Chatter: I have been working with a large group of relatives to help them come out of denial. We are making slow but steady progress, using the strategies of educational approach and trust relationship that you mentioned before. Another mother called me yesterday to find out how to test.

Dr. Wood: Are they in denial, or simply unaware?

Chatter: Aware that VHL is in their family tree, but it hasn’t hit them yet.

Dr. Wood: One of the moral responsibilities for all of us once we are aware of something like VHL is to let people know. It’s good for the patient and for the family at large. Prevention is the theme. I like to remind people that wearing a seatbelt is a prevention exercise that can reduce harm. It’s a small effort to reduce risks. Using examples like this helps.

Chatter: But different people are ready to listen at different times.

Dr. Wood: Yes, sir. Assessing readiness is key, and is the craft of a wise person. Hang in there!

Chatter: Thanks, I plan to be available when they need me.

Dr. Wood: Three important characteristics of social support are accessibility, availability, and approachability. These are important techniques in building a bond of trust. Keep up your own good health and strength. It takes those to be a good support person.

Another Chatter: I don’t have a problem denying the illness, I just have a problem having people accept me for who I am.

Dr. Wood: Acceptance is a routine question for all people, particularly if you have a difference about you, such as VHL. Of course self-acceptance is at the top of the ladder for developing personal strength. This comes easier if you have others who are comfortable with you and who are understanding about the challenges you have to face. However some people are not comfortable with themselves and when faced with someone who has a difference that person is often awkward socially. Be careful not to make the logical error of concluding there is something wrong with you that is more than VHL when other people react unfavorably. Again, self-acceptance is important. Try to educate your friends and family. That is your obligation as a VHL patient.

Chatter: My attitudes in the past have made me an outcast of my peers and my parents too.

Dr. Wood: You may need to find yourself a supportive person or group to continue your development. I know it’s not easy to reach out. Associating with like-minded people is more likely to result in support and encouragement.

Another chatter: Your parents may not have cast you out as far as you think! Our own attitudes can shape the way others see us.

Dr. Wood: If your attitude and past continue to trouble you or interest you, you may want to consult with a counselor to gain more understanding and improve your social life. It’s a good growth step.

Regarding parents rejecting children, it’s important to understand that one’s feelings of rejection and "distance" are very different from the perspective of the person who feels rejected, and from the perspective of those presumably doing the rejecting. Often the feelings of rejection can arise from what you think has happened, not from what has occurred. Parents can over-react or under-react, and the child can perceive rejection. Even over-indulgence can be perceived as rejection. Working on your own thinking and negotiating a realistic relationship are two different matters. Sometimes an objective third party, such as a family counselor, can help. At other times you have to settle for an armed truce with limited contact with loved ones, and develop your own personal strength.

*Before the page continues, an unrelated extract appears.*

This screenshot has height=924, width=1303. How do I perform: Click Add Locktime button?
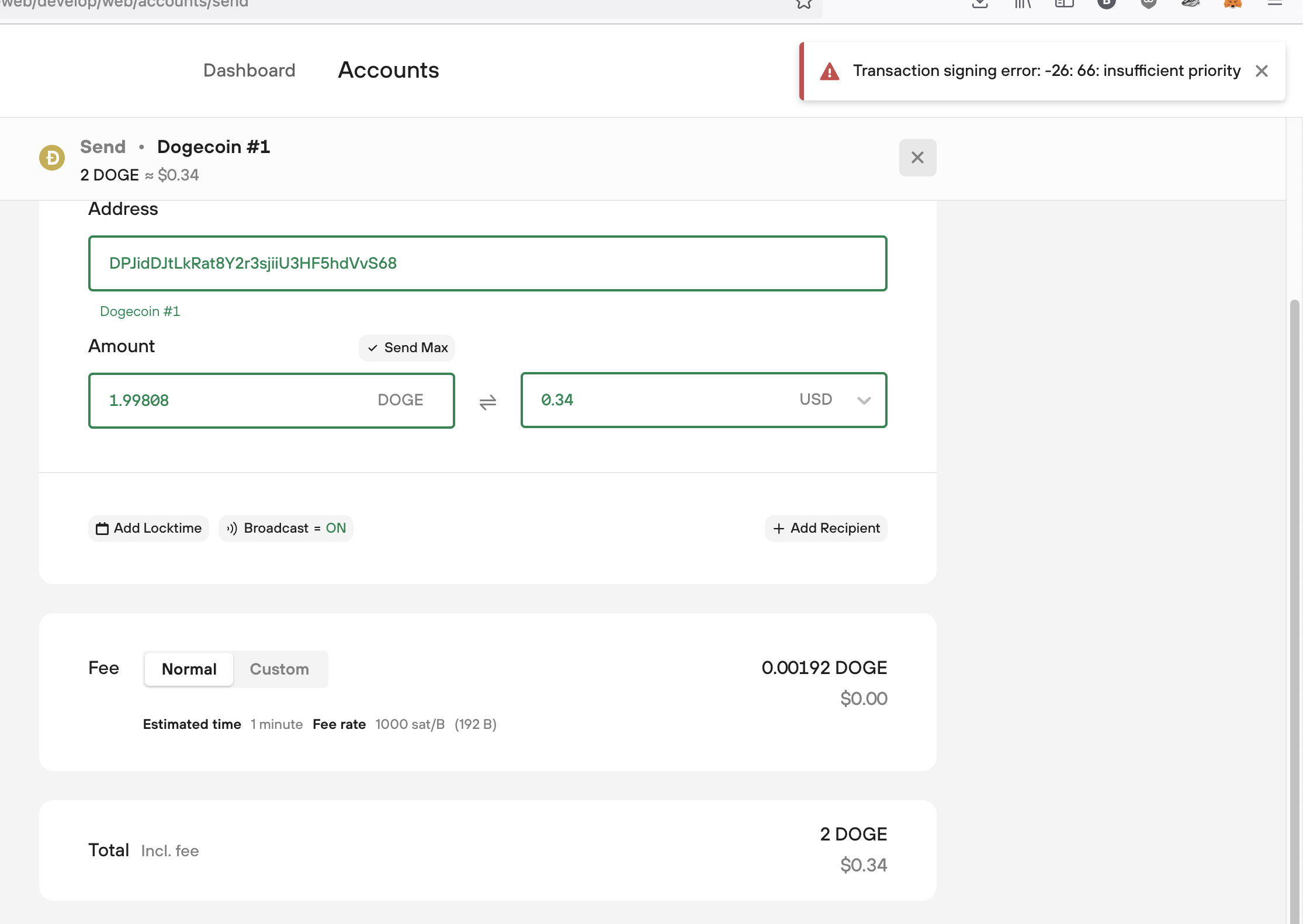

Most colleges and universities have student counseling available, and if you have a health insurance plan, counseling is available through your insurance provider. If you are without health insurance, the United Way provides counseling based on your ability to pay. Counseling is also available through the state vocational rehabilitation services.

Regarding the effects of VHL and society, in both cases you are more likely to deal effectively with both by controlling your thinking more than trying to control the disease or other people. I think this is a more optimistic and realistic approach. Otherwise you will find yourself becoming very angry, frustrated, and experiencing feelings of helplessness. Good luck!

Moderator: Thank you, Dr. Wood, for being here with us, and for another excellent session.

Dr. Wood: Good night, and I wish everyone well in their medical management and health.